The idea is this: in exchange for a donation that goes to support science research and education, you can beam a message to the planet Mars on November 28, 2014. That’s the 50th anniversary of the first-ever Mars mission, launched on November 28, 1964. Everybody’s messages will go to Mars as a stream of transmissi0ns via radio communications. Uwingu has already amassed an amazing collection of messages from such varied folks as Astronaut Chris Hatfield, Bill Nye, Dr. Maria Zuber, the famous Mars Curiosity “Mohawk” Mars guy Bobak Ferdowski, Dr. Lori Garver, writer Dava Sobel, and many others. I’m adding my message, as well, in my role as CEO of Loch Ness Productions and general Mars enthusiast.
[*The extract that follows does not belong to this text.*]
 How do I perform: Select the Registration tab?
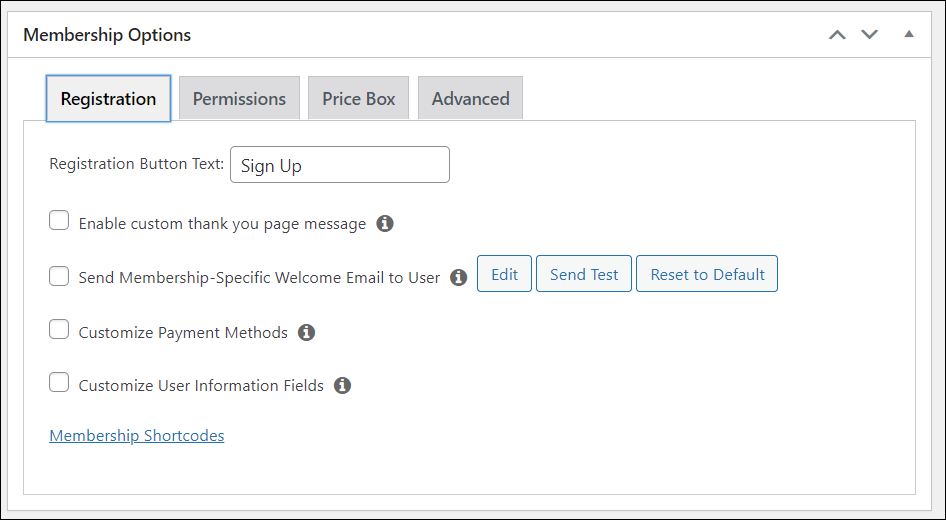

In addition, Uwingu’s Youtube channel will be featuring a neat array of videos from various supporters (I’m adding mine toTHAT mix, too!), sharing their ideas about missions to Mars and why they support the “Beam Me to Mars” effort. I think this is a pretty snazzy effort, and pleased to see so many other folks hopping on the bandwagon. It’s the sort of effort that really captures the imagination! I mean, think of it — YOUR words and message going to Mars! It takes me back to the days when I played “Missions to Mars” as a little kid.
So, how do you participate? Go to Uwingu.com and select “Beam me to Mars”. Your message can be as simple as your name, or you can wax philosophical and even include images. You can send as many messages as you want, and prices start at $5.00. You have from now until November 5th,2014 to get your message(s) entered. All the messages will be sent at a rate of a million bits per second to Mars by Uwingu’s “Beam Me” transmission partner, Universal Space Network (a satellite communications provider). Messages will also be published on Uwingu’s Web page for other Mars fans to see.
So, why am I jazzed about this project? As a science writer, it has always been my interest to see increases in science and science education. Those things can only make positive contributions to our society. Uwingu’s outreach projects help provide much-needed funding to projects for science education and science research, and I like that. In today’s fiscally dicey times, really good science isn’t getting funded. And, even worse, science education continues to get short shrift. The founders of Uwingu saw a way to create unique science outreach projects to help fund both. They began with an ongoing exoplanet-naming project, plus their “Name a Crater on Mars” on a special Uwingu map that will be used by the Mars One mission in a few years. “Beam Me to Mars” is a particularly unique opportunity for anybody to send a message to Mars. Up til now, only scientists and engineers could do it.
The other reason that I’m psyched about “Beam Me to Mars” is that I’m a Mars enthusiast from way back. I always hoped I’d get to GO to Mars. Some years ago, I attended several meetings called “The Case for Mars” (predecessors to the Mars Society), and have always been fascinated with the Red Planet. In 2001, my company produced a fulldome video show called MarsQuest that has been very popular. In it, we explored the history of humanity’s fascination with the Red Planet, and gave our audiences a science-fiction look forward to what future Mars missions might be like. In the very early days of that show, high-resolution images of Mars landscapes were not as numerous as they are today, so we simulated Mars explorations of the future using great space art. Now, we are perhaps only a few short years away from sending the first human explorers to Mars, and I can’t wait to see their first “in situ” images of the Martian landscapes.
So, why not send a message to Mars? It costs less than a pizza, and your money will help create a better scientific and science education future through Uwingu’s grants to researchers and educators. Join me and let’s give a global shout-out to Mars this November.